===== PROVIDED RECORDS
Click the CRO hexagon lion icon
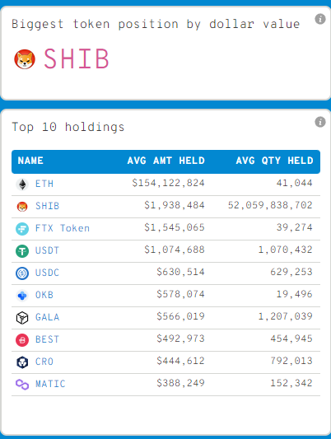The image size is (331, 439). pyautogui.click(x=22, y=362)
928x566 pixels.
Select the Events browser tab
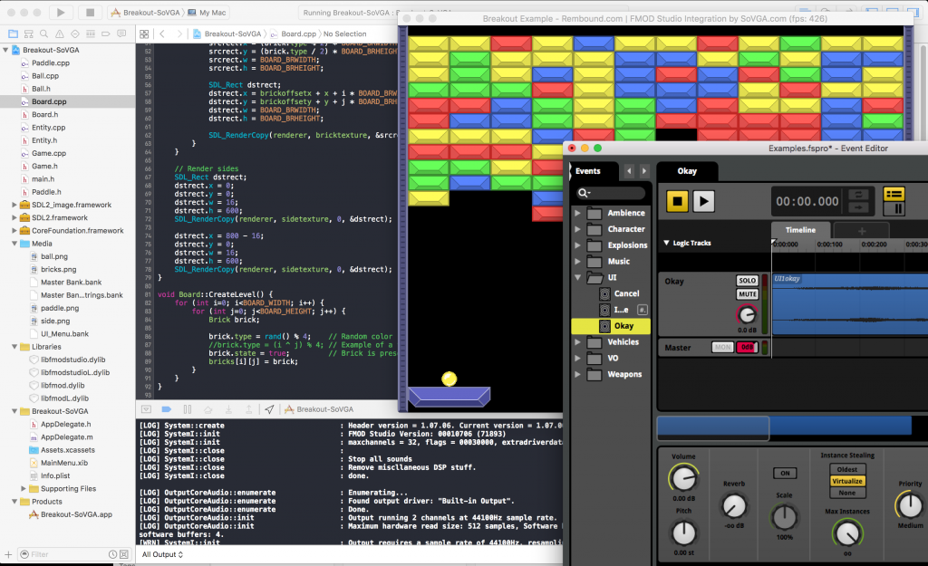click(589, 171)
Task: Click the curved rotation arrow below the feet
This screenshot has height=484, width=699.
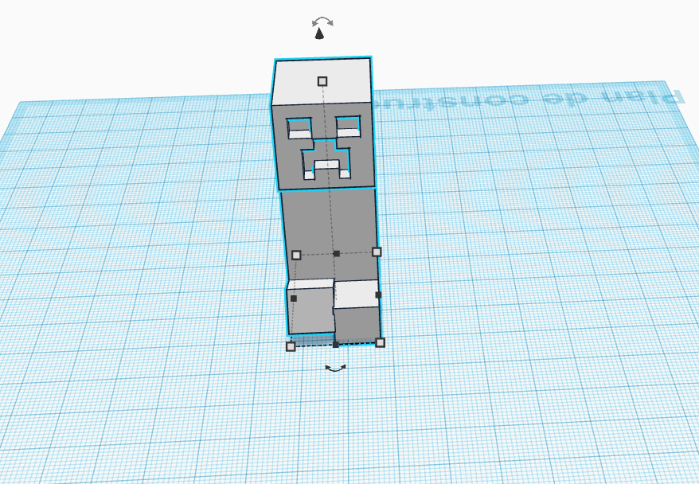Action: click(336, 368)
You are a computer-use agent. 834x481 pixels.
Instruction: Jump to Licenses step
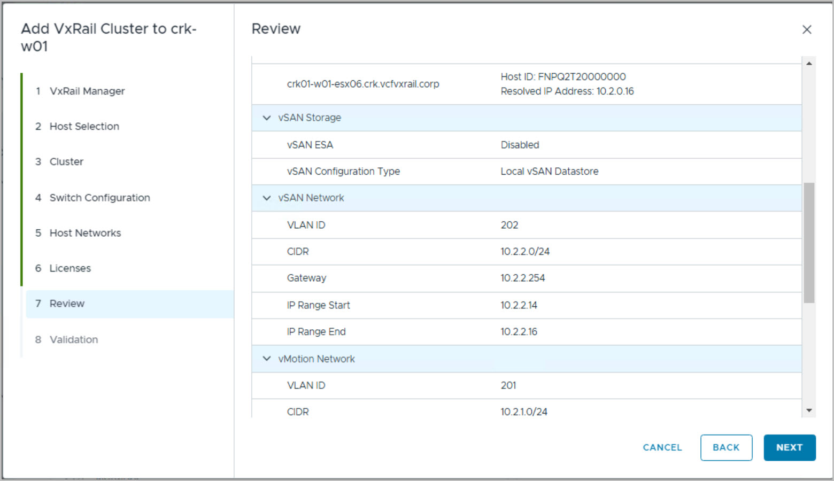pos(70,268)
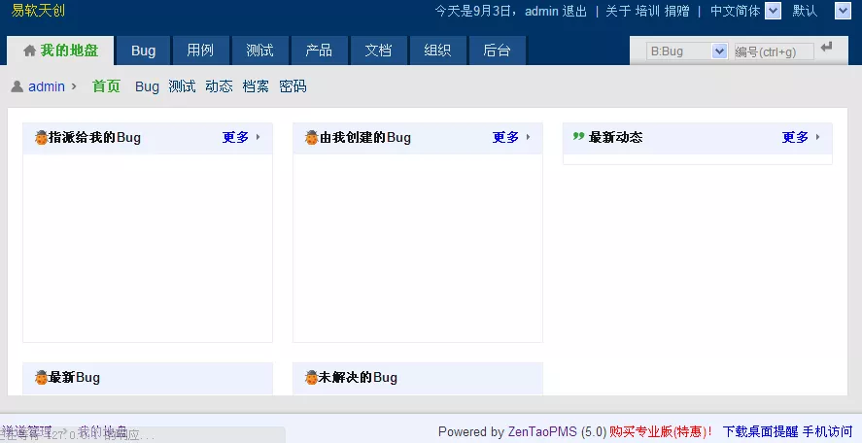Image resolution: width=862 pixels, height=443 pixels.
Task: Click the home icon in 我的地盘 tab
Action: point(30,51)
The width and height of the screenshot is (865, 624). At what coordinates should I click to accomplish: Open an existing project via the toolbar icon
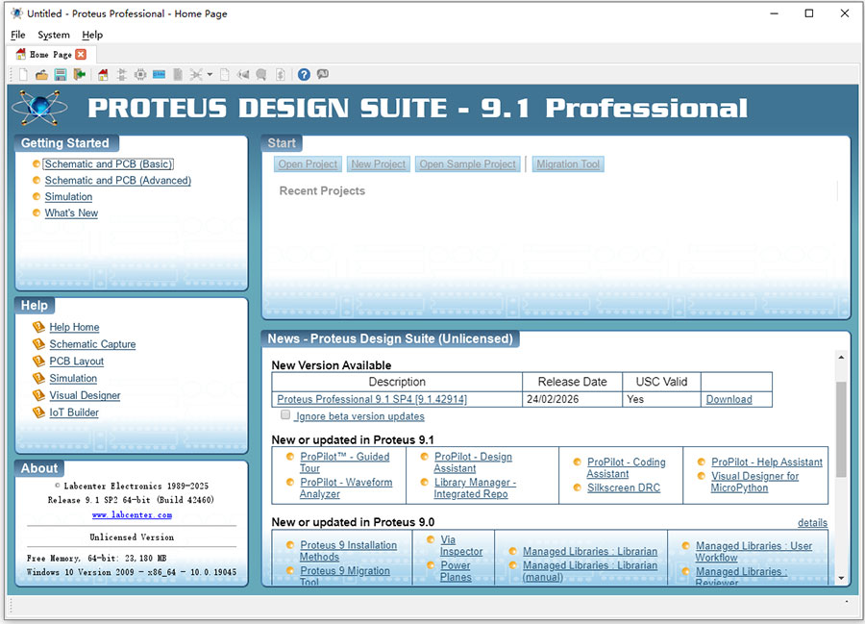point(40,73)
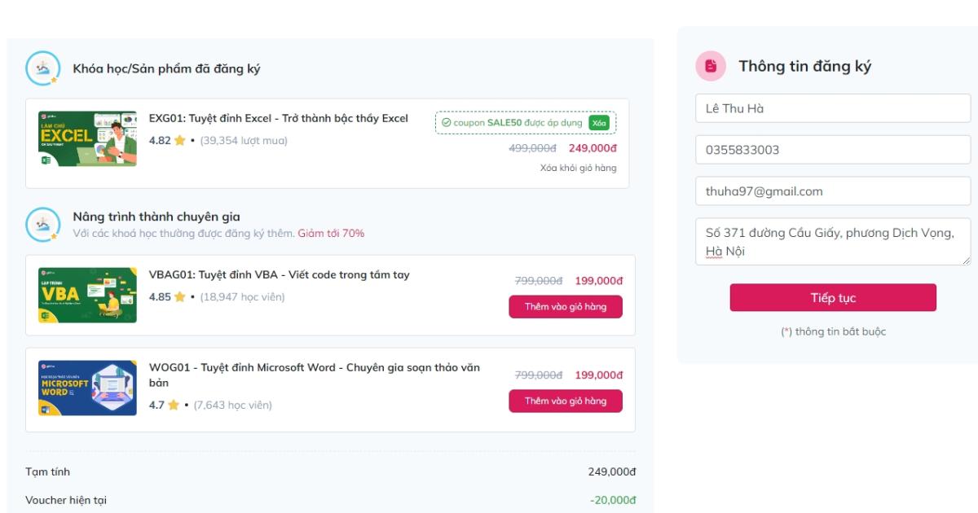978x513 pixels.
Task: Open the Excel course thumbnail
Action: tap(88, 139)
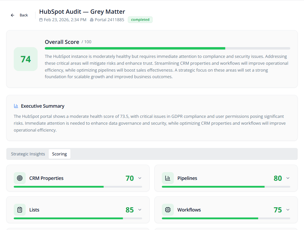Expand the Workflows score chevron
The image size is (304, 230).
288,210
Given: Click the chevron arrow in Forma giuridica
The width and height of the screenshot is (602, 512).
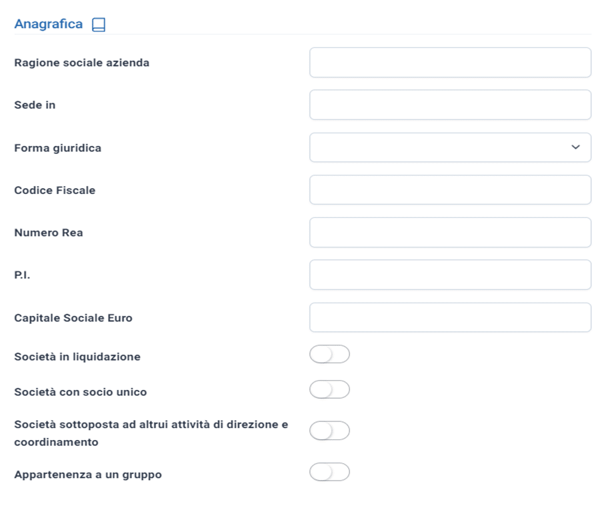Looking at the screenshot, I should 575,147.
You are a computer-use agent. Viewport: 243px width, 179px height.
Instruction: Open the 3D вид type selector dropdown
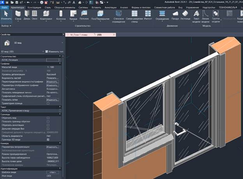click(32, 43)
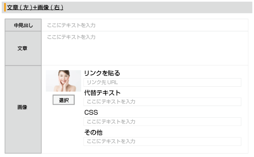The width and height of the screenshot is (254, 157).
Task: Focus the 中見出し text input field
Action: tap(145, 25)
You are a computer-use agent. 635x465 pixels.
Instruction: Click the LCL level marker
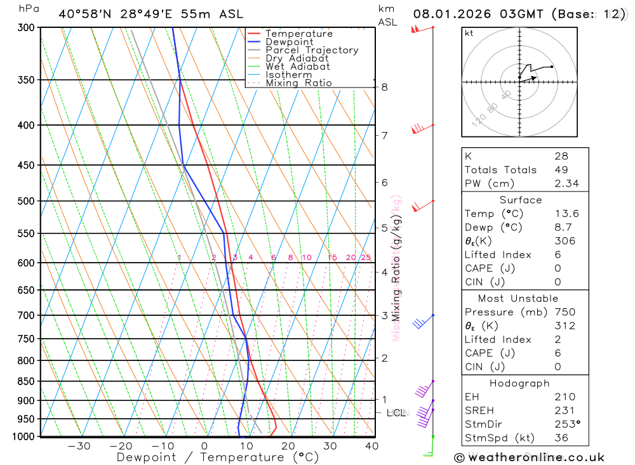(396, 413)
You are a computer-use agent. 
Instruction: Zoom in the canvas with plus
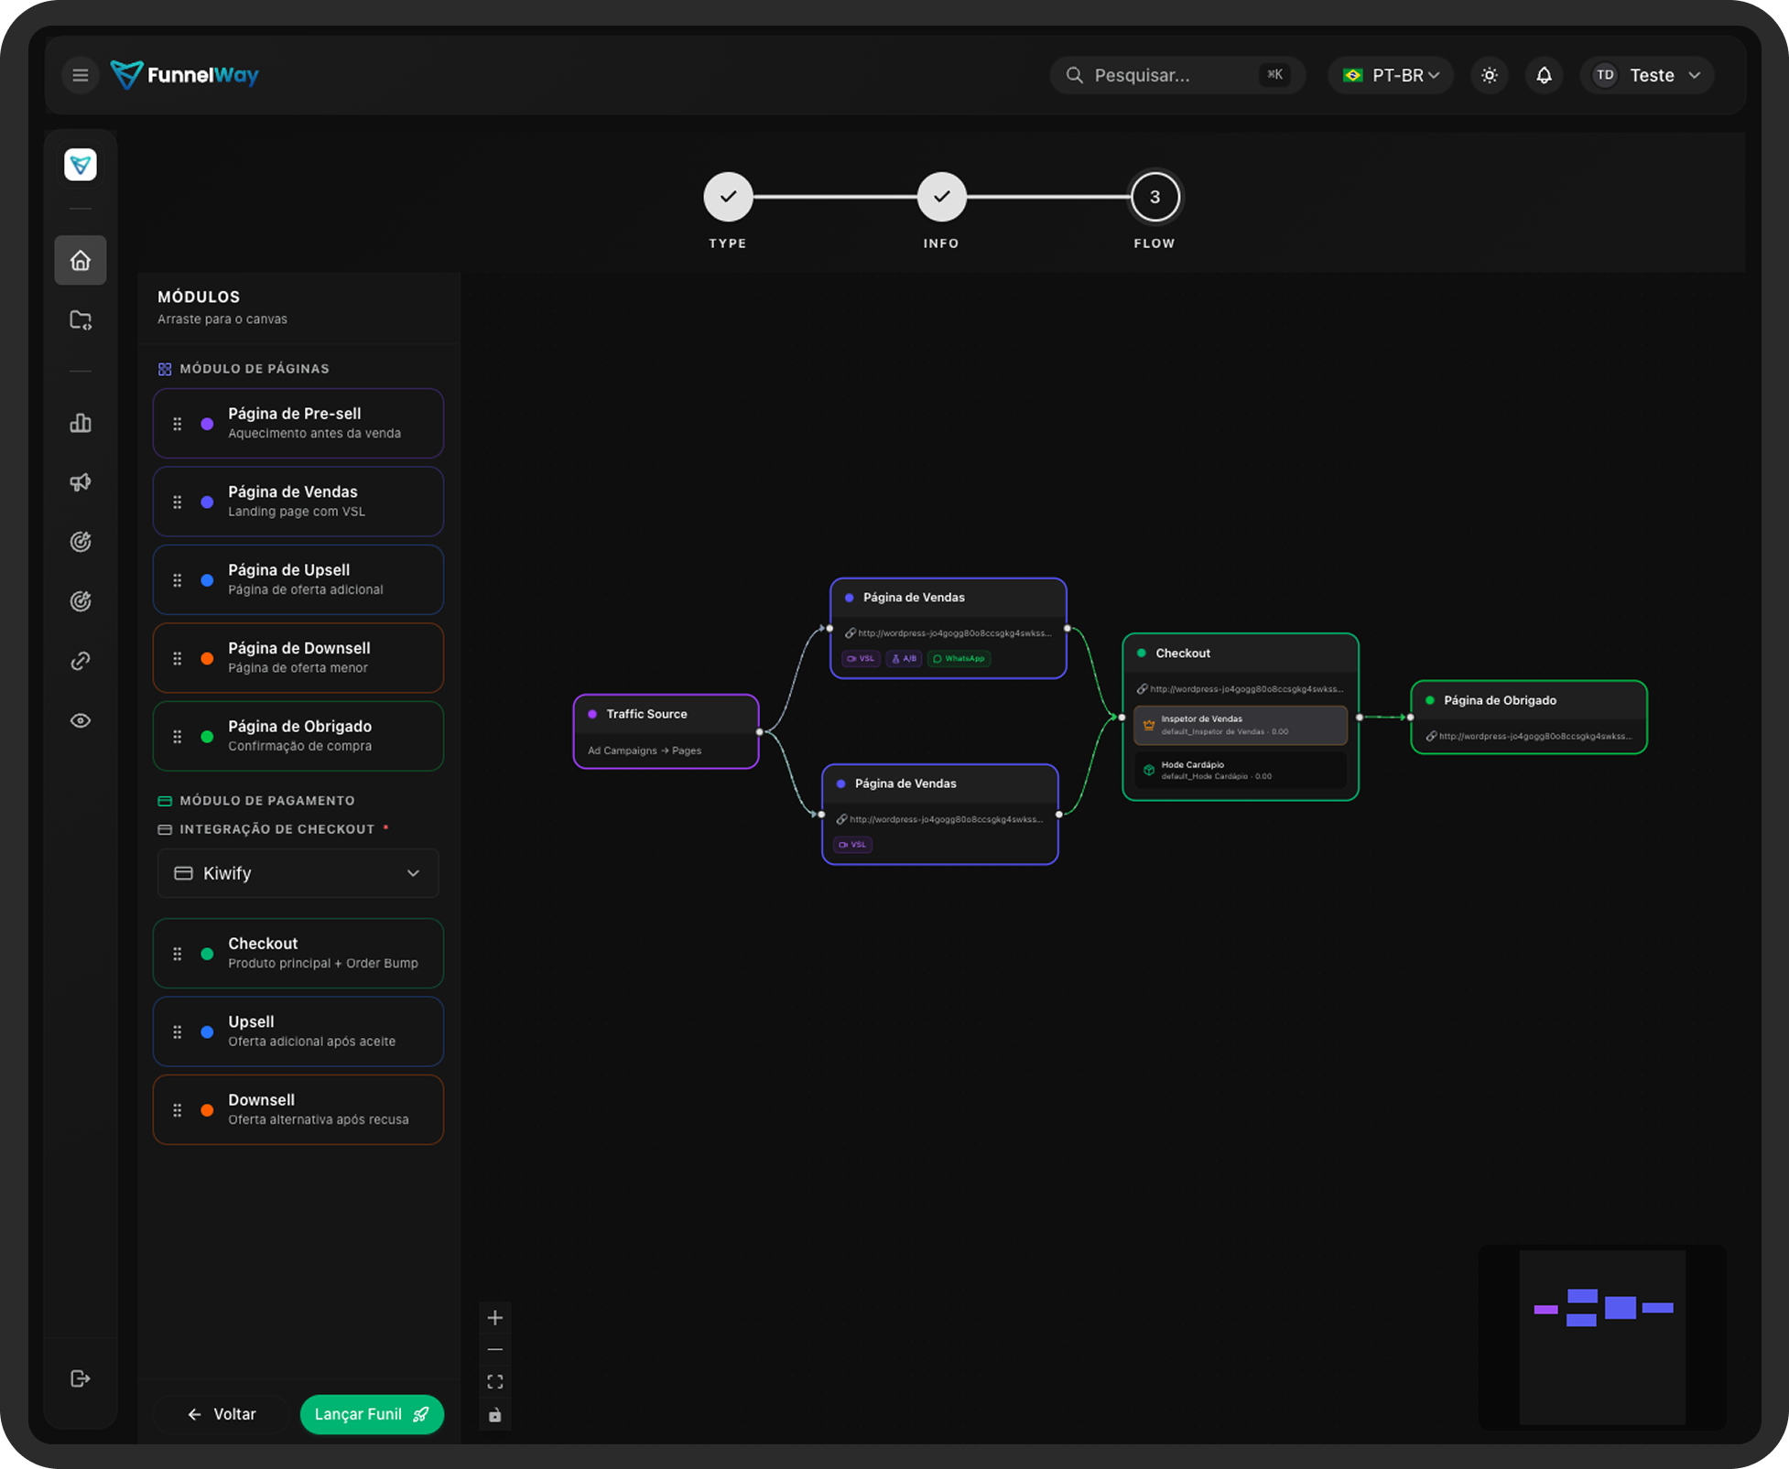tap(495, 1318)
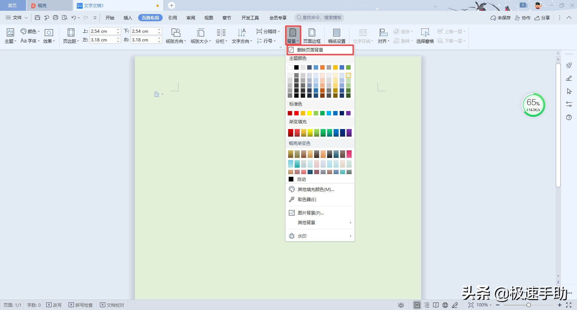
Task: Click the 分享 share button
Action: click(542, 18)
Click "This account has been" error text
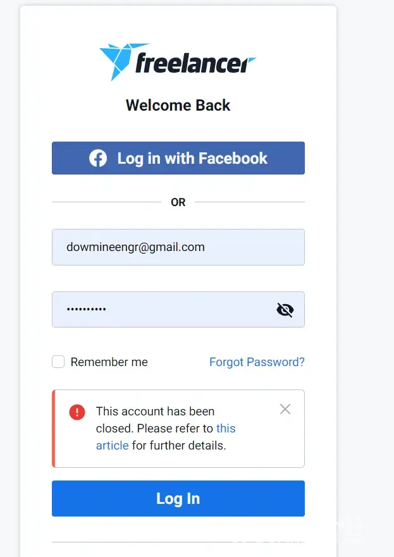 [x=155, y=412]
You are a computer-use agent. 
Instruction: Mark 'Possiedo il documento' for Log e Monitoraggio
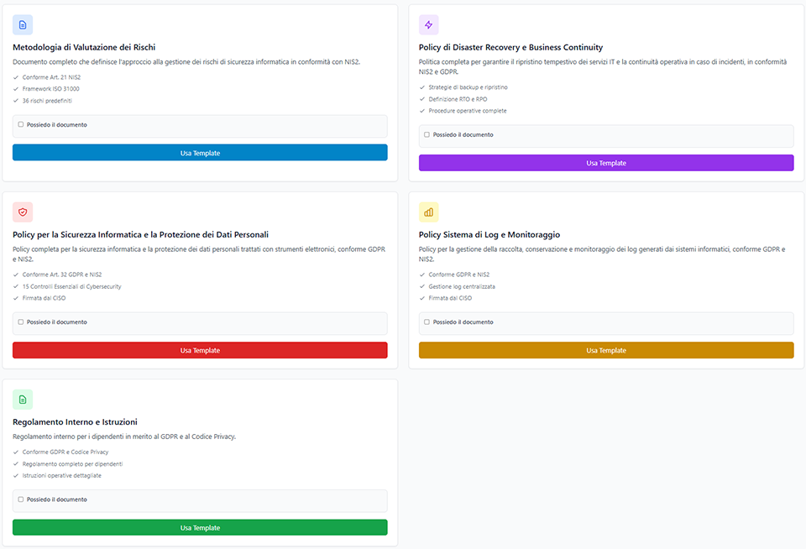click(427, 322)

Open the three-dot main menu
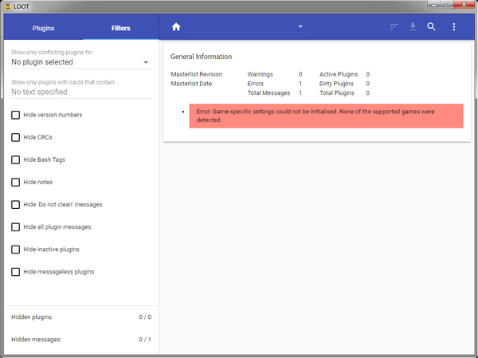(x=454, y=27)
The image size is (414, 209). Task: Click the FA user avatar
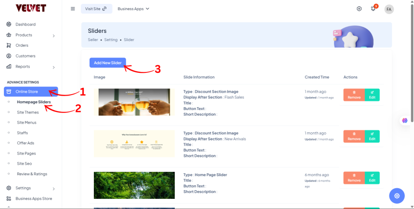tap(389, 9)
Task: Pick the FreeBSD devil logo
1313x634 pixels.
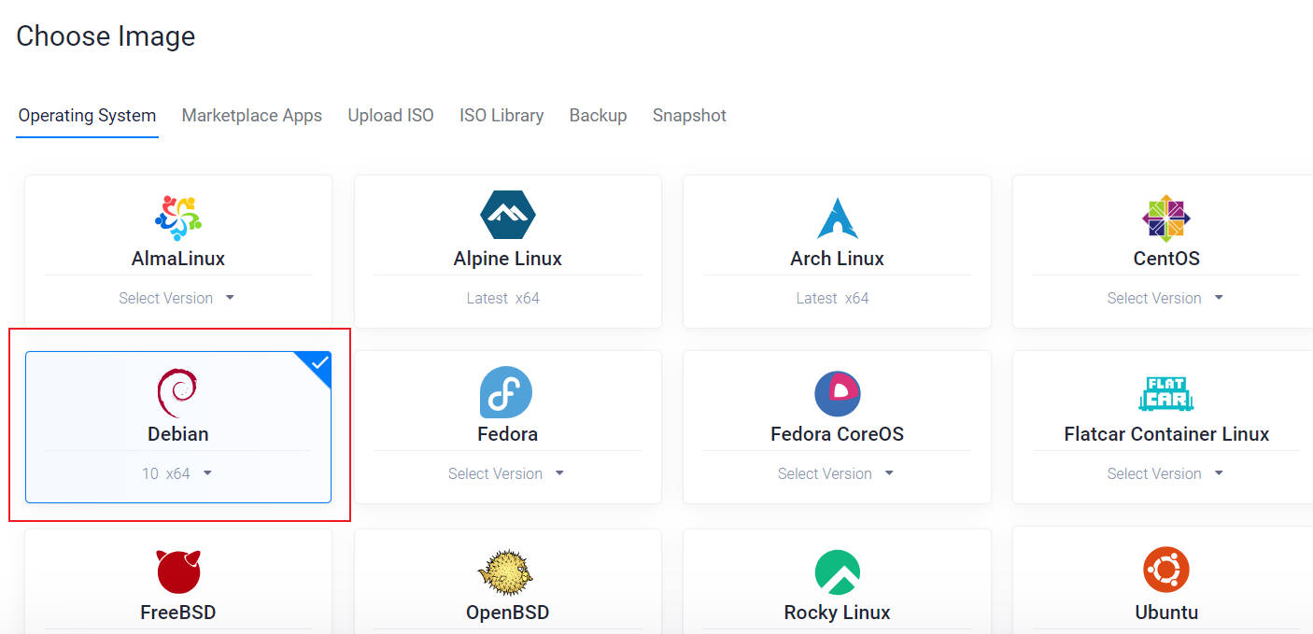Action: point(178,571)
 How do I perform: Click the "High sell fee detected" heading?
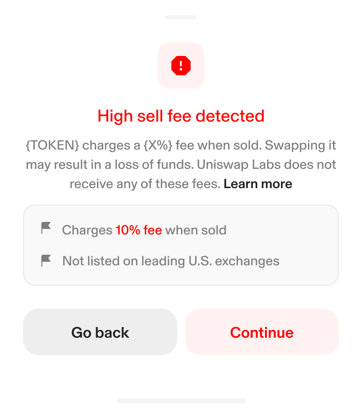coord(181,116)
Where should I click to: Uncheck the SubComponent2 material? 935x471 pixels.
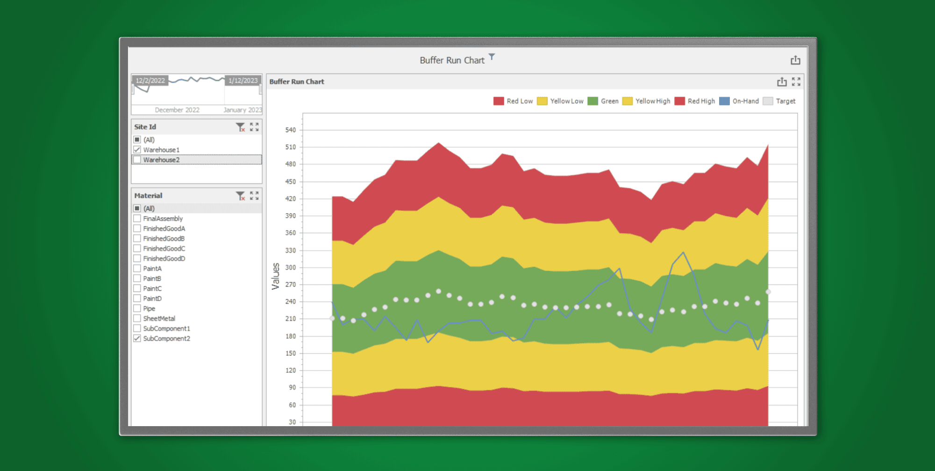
==========
## TASK REQUIREMENTS
None of the pictures should be reproduced; all other material above must be set down exactly.

## PROBLEM SOLUTION
Click the CRO hexagon lion icon
The image size is (331, 439). pyautogui.click(x=22, y=362)
928x566 pixels.
Select the Events browser tab
click(589, 171)
Task: Click the curved rotation arrow below the feet
This screenshot has height=484, width=699.
Action: click(336, 368)
You are a computer-use agent. 834x481 pixels.
Instruction: Jump to Licenses step
pos(70,268)
Image resolution: width=862 pixels, height=443 pixels.
Task: Click the home icon in 我的地盘 tab
Action: point(30,51)
The width and height of the screenshot is (865, 624). At what coordinates should I click to accomplish: Open an existing project via the toolbar icon
point(40,73)
978x513 pixels.
Task: Open the Excel course thumbnail
Action: tap(88, 139)
Expand the Workflows score chevron
The image size is (304, 230).
288,210
Given: Click the chevron arrow in Forma giuridica
The width and height of the screenshot is (602, 512).
Looking at the screenshot, I should 575,147.
You are a computer-use agent. Viewport: 243px width, 179px height.
Instruction: Open the 3D вид type selector dropdown
click(32, 43)
The width and height of the screenshot is (254, 157).
Task: Focus the 中見出し text input field
Action: tap(145, 25)
You are a computer-use agent. 635x465 pixels.
Instruction: Click the LCL level marker
(396, 413)
You are a computer-use agent. 
Instruction: Zoom in the canvas with plus
tap(495, 1318)
Task: Click the 分享 share button
Action: click(542, 18)
Click "This account has been" error text
 [x=155, y=412]
You are a computer-use agent. 
Instruction: Mark 'Possiedo il documento' for Log e Monitoraggio
click(427, 322)

Open the three-dot main menu
(x=454, y=27)
The image size is (414, 209). Task: Click the FA user avatar
tap(389, 9)
Task: Pick the FreeBSD devil logo
1313x634 pixels.
Action: point(178,571)
 How do I perform: Click the "High sell fee detected" heading?
coord(181,116)
Where should I click to: Uncheck the SubComponent2 material? 935x471 pixels.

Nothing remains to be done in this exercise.